二人とも無言だけど、機嫌良さそうに見えた。なんか不思議だなと思う。
ユマもリンさんも言葉はあまり交わさないんだけどわかりあってるような気がする。
「あ、これお土産、というか試供品でもらってきたやつです」
相川さんにサラダチキンが入った袋を渡した。
「見てもいいですか?」
「どうぞどうぞ」
袋の中身を見て相川さんはにこにこした。
「どれもおいしそうですね。試すのが楽しみです。感想、でしたっけ?」
「はい」
「佐野さんにお知らせした方がいいですか?」
「相川さんなら、直接連絡してもいいかもしれませんけど……そういえば桂木さんがスモークチキンが気に入ったって言ってまして。直接取りに行くなら一パック200円でいいって松山のおばさんが言ってたので、数は集約した方がいいかもしれませんね」
「そうなんですか。それは期待が持てそうです」
家にどうぞ、と招かれた。
「ユマさんの食事、どうしましょうか。野菜でいいですか?」
「いただけるならなんでも……ありがとうございます」
相川さんはボウルを持ってきて、畑の野菜をボウルいっぱいに摘むと渡してくれた。どれもとてもキレイな野菜だ。
「うちは無農薬農薬だけなんですが、幸い虫がつかなくて助かってます」
「ありがとうございます」
うちもそろそろ作って撒かないとなと思った。ニワトリたちが怒るから先に断ってからだけど。
「ユマ~、相川さんからいっぱい野菜いただいたぞー」
「アリガトー」
ユマが礼を言う。
「どういたしまして」
ユマはリンさんと表にいることにしたみたいだった。仲がよくて何よりである。
「本当に、リンさんと仲がいいですね」
「そうですね。女の子同士いろいろあるんでしょうね」
そう言って笑いながら、相川さんはスタイリッシュな土間に通してくれた。ここにダイニングテーブルがあるから、俺はここで待つ。
「ちょっと待っててくださいね」
すぐにお茶と漬物が出てきた。
「つまんでてください。用意しますから」
「はーい」
今日はなんの料理が出てくるのかとても楽しみだ。
漬物はカブの糠漬けだった。うまい。いくらでも食べられると思ったが、これから相川さんのごちそうが出てくるのだ。カブだけで腹を満たすわけにはいかない。(さすがにそこまでの量はない)
「シイタケといえばシンプルに”焼き”がおいしいですよね」
そう言って出された前菜は、シイタケの傘の内側にチーズが乗ったもの、バターを乗っけたもの、バターで炒めた石突部分が乗ったものだった。
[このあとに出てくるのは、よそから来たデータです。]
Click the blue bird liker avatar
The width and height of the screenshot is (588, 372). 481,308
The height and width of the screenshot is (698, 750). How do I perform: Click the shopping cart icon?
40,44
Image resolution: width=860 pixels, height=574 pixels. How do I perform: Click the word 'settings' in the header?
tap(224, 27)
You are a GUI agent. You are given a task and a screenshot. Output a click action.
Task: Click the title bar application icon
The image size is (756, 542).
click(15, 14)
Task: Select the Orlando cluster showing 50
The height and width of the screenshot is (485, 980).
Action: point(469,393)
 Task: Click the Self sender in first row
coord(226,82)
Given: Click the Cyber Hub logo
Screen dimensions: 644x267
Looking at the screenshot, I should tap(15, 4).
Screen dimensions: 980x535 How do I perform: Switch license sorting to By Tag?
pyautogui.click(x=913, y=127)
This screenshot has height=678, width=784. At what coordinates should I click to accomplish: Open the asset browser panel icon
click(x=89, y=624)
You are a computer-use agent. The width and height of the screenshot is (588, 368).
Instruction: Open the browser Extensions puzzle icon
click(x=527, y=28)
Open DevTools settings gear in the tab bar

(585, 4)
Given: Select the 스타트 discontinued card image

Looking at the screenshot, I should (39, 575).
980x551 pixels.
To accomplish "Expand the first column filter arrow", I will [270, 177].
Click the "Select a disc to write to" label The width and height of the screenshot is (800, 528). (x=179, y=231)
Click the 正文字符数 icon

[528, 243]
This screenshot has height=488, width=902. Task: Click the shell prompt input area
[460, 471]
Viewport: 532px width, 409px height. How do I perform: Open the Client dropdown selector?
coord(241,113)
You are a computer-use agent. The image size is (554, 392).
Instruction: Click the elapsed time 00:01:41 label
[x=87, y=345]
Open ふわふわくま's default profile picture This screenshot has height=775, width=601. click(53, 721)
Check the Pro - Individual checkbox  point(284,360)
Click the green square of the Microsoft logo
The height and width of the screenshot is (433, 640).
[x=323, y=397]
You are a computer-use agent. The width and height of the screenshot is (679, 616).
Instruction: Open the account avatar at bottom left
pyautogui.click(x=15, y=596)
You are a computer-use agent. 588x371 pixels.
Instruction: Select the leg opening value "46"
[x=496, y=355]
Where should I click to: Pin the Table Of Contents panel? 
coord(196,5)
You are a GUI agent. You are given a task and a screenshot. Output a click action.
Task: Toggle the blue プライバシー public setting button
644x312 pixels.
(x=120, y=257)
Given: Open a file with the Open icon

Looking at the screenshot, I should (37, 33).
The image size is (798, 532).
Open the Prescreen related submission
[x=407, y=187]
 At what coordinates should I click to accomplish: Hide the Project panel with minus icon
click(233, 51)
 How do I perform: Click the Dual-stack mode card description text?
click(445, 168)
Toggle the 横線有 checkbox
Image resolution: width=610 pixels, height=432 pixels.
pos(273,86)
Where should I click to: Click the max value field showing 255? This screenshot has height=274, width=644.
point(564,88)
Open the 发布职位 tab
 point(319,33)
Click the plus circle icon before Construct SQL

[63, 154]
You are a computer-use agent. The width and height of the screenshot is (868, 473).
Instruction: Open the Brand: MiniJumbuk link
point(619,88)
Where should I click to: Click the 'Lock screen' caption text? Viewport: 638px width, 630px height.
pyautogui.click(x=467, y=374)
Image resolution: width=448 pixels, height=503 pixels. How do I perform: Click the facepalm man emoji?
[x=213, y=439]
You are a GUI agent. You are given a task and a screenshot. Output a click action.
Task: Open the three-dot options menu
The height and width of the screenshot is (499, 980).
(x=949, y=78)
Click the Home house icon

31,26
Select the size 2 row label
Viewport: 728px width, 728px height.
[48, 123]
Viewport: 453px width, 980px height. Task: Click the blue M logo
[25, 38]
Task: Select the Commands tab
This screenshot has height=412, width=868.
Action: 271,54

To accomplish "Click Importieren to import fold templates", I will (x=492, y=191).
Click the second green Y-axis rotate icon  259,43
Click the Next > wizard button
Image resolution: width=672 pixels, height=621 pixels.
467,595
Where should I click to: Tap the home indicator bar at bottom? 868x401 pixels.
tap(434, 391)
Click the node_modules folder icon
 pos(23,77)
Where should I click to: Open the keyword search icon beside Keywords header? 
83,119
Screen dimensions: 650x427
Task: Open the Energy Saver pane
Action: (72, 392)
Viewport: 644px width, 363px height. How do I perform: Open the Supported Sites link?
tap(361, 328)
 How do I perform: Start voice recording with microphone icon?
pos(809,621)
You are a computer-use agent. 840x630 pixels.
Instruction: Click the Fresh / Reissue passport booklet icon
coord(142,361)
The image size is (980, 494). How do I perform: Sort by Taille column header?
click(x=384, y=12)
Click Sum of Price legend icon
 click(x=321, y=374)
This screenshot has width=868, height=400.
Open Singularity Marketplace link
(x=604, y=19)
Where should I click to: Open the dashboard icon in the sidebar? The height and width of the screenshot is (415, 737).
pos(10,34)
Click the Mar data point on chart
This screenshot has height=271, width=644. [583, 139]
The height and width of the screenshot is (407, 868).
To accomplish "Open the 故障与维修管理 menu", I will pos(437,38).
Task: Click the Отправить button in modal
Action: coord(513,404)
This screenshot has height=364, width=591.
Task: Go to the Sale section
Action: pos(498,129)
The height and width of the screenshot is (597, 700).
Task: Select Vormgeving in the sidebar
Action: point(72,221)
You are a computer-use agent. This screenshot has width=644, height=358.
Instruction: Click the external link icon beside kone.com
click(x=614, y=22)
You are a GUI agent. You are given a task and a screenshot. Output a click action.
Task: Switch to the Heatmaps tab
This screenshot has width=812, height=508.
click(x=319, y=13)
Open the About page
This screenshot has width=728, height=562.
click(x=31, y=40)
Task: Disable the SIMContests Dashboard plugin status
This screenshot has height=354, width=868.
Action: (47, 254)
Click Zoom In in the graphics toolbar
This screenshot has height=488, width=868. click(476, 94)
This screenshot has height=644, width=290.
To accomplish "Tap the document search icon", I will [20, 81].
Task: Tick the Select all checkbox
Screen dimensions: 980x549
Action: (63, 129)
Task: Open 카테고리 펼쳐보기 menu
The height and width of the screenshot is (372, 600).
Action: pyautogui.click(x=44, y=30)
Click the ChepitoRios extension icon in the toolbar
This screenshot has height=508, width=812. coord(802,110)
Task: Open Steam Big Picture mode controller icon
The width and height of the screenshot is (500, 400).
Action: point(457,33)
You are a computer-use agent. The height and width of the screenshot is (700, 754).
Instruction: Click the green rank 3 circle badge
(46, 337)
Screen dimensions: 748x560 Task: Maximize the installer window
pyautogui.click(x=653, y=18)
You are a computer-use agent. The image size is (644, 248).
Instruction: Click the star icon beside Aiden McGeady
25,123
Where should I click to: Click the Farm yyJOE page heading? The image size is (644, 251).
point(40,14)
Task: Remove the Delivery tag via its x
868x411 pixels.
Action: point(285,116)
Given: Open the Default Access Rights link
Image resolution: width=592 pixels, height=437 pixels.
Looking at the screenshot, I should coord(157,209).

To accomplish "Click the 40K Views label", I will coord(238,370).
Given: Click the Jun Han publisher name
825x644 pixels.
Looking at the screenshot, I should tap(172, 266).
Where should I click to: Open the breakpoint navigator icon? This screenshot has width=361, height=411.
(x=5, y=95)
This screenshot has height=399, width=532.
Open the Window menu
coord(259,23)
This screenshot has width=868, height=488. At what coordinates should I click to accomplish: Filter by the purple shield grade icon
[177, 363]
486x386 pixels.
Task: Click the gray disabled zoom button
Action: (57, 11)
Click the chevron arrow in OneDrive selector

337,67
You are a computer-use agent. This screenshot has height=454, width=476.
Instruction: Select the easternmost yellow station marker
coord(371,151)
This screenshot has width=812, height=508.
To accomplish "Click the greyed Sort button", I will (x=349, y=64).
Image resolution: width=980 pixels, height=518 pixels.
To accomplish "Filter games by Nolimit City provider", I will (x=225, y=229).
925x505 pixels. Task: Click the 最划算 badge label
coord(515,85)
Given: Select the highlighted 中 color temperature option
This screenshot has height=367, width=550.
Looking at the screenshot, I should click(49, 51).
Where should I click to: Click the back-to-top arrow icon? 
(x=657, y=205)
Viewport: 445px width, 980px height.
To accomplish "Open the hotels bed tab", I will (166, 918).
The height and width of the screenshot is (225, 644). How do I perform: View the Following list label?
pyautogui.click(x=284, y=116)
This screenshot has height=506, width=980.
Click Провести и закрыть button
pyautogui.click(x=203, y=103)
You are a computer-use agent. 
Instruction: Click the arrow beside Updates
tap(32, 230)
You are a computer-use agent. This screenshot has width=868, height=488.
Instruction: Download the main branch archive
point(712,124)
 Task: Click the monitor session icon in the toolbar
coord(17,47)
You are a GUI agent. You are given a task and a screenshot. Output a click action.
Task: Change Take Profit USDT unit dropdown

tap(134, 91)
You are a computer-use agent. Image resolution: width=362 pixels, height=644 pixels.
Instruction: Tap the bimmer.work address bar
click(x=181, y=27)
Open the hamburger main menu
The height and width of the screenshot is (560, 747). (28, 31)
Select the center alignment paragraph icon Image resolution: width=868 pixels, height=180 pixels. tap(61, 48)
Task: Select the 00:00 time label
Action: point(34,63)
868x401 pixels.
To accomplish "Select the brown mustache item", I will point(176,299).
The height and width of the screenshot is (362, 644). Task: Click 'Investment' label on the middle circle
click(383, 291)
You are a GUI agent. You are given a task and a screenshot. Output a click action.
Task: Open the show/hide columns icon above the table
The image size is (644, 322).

酒持ってこいと言いたくなるようなメニューである。しかも一個一個がそれなりにでかい。
「育ちすぎたものなので大味かもしれないのですが、今年からできるということを失念していまして……」
相川さんが苦笑して言う。
「いただきます」
「どうぞ召し上がれ」
手を合わせていただく。じゅわわっとシイタケの旨味が口の中に広がった。たまらん。チーズも一緒でたまらん。
「う……」
「う?」
「うまいです……」
涙がこぼれそうなほどうまかった。バターが乗ったのなんかもう筆舌に尽くしがたかった。相川さんサイコー、である。
「佐野さんがシイタケ好きでよかったです」
その後、シイタケとタケノコの旨煮(焼二冬)や、山菜のお浸し、白菜の煮つけ(シイタケIN)、鶏肉とシイタケの煮物などシイタケづくしだった。天ぷらも出てきた。火傷しかけた。最後はきのこごはんだった。うん、最高だな!
「シイタケの可能性を感じる料理でした……」
「佐野さん、面白いこと言いますね」
相川さんが噴いた。
「後で見ていただきますけど、調子に乗って原木を沢山設置してしまったんです。もしよかったら湯本さんちにも持ってっていただけますか?」
「はい。届けるだけなら今日行っちゃいますよ」
「よかったです」
相川さんはほっとした顔をした。別に相川さんが持っていってもいいと思うんだけど、俺が来たからというのもあるんだろう。相川さんちの畑はうちのより遥かに広いし、他にもいろいろやっているみたいだから忙しいのだと思う。
シイタケと鶏肉の入ったお吸い物を飲んで、一息ついた。正直どれもおいしかった。
「ホント、シイタケっておいしいですよね~」
「ですね。干してもおいしいですし、もちろん普通に火を入れるだけでも。でもちょっと調子に乗りすぎまして……」
相川さんが遠い目をした。
「原木を用意したって、ここに来てからすぐぐらいですか?」
「そうなんです。最初はすぐできるのかななんて思ったんですけど、調べてみたら4年ぐらいかかるって書いてあって。だったらとことんやってやろうといっぱい設置しちゃったんですよね」
「……じゃあ、今すごいことになってます?」
「ええまぁかなり」
ちょっと想像がつかないが、相川さんがこう言うってことは相当なんだろう。腹が落ち着いたら見に行くのだが、どんなことになっているのか少しだけ怖いような気がしてきた。
いくらなんでも……想像を超えることはないだろうとは思った。